* PROBLEM DESCRIPTION *
Turn the lines below into a numbered list, leaving out any blank lines.

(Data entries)
-- START --

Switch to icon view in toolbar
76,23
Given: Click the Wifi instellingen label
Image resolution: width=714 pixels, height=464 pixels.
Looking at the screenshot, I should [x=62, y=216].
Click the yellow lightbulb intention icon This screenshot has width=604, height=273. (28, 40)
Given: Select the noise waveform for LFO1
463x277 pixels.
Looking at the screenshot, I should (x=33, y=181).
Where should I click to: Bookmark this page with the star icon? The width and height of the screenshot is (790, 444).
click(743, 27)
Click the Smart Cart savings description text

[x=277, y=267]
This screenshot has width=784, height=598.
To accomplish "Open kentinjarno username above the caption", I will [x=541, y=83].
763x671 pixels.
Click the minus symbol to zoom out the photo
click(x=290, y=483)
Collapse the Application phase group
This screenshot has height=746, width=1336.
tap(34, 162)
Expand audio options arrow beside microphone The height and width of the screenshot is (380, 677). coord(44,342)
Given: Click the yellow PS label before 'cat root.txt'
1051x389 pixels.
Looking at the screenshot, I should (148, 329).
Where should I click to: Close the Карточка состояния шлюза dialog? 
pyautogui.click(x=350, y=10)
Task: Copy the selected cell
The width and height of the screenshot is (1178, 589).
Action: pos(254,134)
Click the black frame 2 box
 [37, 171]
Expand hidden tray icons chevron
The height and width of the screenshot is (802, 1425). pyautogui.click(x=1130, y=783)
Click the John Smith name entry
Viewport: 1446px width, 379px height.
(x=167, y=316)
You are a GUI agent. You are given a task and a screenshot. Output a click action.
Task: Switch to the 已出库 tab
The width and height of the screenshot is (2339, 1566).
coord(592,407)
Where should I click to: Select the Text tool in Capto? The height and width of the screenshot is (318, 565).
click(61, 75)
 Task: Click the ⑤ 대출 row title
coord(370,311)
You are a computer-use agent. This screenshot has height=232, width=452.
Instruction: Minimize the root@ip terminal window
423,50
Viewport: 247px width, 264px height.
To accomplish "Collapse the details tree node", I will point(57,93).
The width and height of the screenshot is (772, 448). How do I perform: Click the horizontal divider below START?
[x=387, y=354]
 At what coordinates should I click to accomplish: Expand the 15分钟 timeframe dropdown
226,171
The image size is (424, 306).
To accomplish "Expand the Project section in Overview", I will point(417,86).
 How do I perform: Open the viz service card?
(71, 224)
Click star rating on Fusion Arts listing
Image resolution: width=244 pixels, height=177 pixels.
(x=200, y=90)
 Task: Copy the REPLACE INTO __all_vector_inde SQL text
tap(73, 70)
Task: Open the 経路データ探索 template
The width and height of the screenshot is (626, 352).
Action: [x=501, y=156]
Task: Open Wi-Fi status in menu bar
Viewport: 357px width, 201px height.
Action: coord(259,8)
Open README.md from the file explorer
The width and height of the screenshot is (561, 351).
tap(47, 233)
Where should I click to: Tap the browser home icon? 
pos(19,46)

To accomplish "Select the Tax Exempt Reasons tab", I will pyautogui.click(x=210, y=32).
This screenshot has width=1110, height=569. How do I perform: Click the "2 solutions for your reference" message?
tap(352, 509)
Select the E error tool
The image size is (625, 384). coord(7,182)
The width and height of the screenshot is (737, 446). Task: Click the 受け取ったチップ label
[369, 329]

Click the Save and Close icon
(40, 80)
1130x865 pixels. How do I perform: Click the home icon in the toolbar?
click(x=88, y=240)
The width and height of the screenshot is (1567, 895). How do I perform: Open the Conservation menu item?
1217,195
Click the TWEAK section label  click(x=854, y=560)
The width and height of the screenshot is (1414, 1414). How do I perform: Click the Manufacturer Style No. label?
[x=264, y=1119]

-- END --

* REPLY TO THE TASK *
1. Switch to icon view in toolbar
2. 76,23
3. Given: Click the Wifi instellingen label
4. Image resolution: width=714 pixels, height=464 pixels.
5. Looking at the screenshot, I should [x=62, y=216].
6. Click the yellow lightbulb intention icon This screenshot has width=604, height=273. (28, 40)
7. Given: Select the noise waveform for LFO1
8. 463x277 pixels.
9. Looking at the screenshot, I should (x=33, y=181).
10. Where should I click to: Bookmark this page with the star icon? The width and height of the screenshot is (790, 444).
11. click(743, 27)
12. Click the Smart Cart savings description text
13. [x=277, y=267]
14. This screenshot has width=784, height=598.
15. To accomplish "Open kentinjarno username above the caption", I will [x=541, y=83].
16. 763x671 pixels.
17. Click the minus symbol to zoom out the photo
18. click(x=290, y=483)
19. Collapse the Application phase group
20. This screenshot has height=746, width=1336.
21. tap(34, 162)
22. Expand audio options arrow beside microphone The height and width of the screenshot is (380, 677). coord(44,342)
23. Given: Click the yellow PS label before 'cat root.txt'
24. 1051x389 pixels.
25. Looking at the screenshot, I should (148, 329).
26. Where should I click to: Close the Карточка состояния шлюза dialog? 
27. pyautogui.click(x=350, y=10)
28. Task: Copy the selected cell
29. The width and height of the screenshot is (1178, 589).
30. Action: pos(254,134)
31. Click the black frame 2 box
32.  [37, 171]
33. Expand hidden tray icons chevron
34. The height and width of the screenshot is (802, 1425). pyautogui.click(x=1130, y=783)
35. Click the John Smith name entry
36. Viewport: 1446px width, 379px height.
37. (x=167, y=316)
38. You are a GUI agent. You are given a task and a screenshot. Output a click action.
39. Task: Switch to the 已出库 tab
40. The width and height of the screenshot is (2339, 1566).
41. coord(592,407)
42. Where should I click to: Select the Text tool in Capto? The height and width of the screenshot is (318, 565).
43. click(61, 75)
44.  Task: Click the ⑤ 대출 row title
45. coord(370,311)
46. You are a computer-use agent. This screenshot has height=232, width=452.
47. Instruction: Minimize the root@ip terminal window
48. 423,50
49. Viewport: 247px width, 264px height.
50. To accomplish "Collapse the details tree node", I will point(57,93).
51. The width and height of the screenshot is (772, 448). How do I perform: Click the horizontal divider below START?
52. [x=387, y=354]
53.  At what coordinates should I click to accomplish: Expand the 15分钟 timeframe dropdown
54. 226,171
55. The image size is (424, 306).
56. To accomplish "Expand the Project section in Overview", I will point(417,86).
57.  How do I perform: Open the viz service card?
58. (71, 224)
59. Click star rating on Fusion Arts listing
60. Image resolution: width=244 pixels, height=177 pixels.
61. (x=200, y=90)
62.  Task: Copy the REPLACE INTO __all_vector_inde SQL text
63. tap(73, 70)
64. Task: Open the 経路データ探索 template
65. The width and height of the screenshot is (626, 352).
66. Action: [x=501, y=156]
67. Task: Open Wi-Fi status in menu bar
68. Viewport: 357px width, 201px height.
69. Action: coord(259,8)
70. Open README.md from the file explorer
71. The width and height of the screenshot is (561, 351).
72. tap(47, 233)
73. Where should I click to: Tap the browser home icon? 
74. pos(19,46)
75. To accomplish "Select the Tax Exempt Reasons tab", I will pyautogui.click(x=210, y=32).
76. This screenshot has width=1110, height=569. How do I perform: Click the "2 solutions for your reference" message?
77. tap(352, 509)
78. Select the E error tool
79. The image size is (625, 384). coord(7,182)
80. The width and height of the screenshot is (737, 446). Task: Click the 受け取ったチップ label
81. [369, 329]
82. Click the Save and Close icon
83. (40, 80)
84. 1130x865 pixels. How do I perform: Click the home icon in the toolbar?
85. click(x=88, y=240)
86. The width and height of the screenshot is (1567, 895). How do I perform: Open the Conservation menu item?
87. 1217,195
88. Click the TWEAK section label  click(x=854, y=560)
89. The width and height of the screenshot is (1414, 1414). How do I perform: Click the Manufacturer Style No. label?
90. [x=264, y=1119]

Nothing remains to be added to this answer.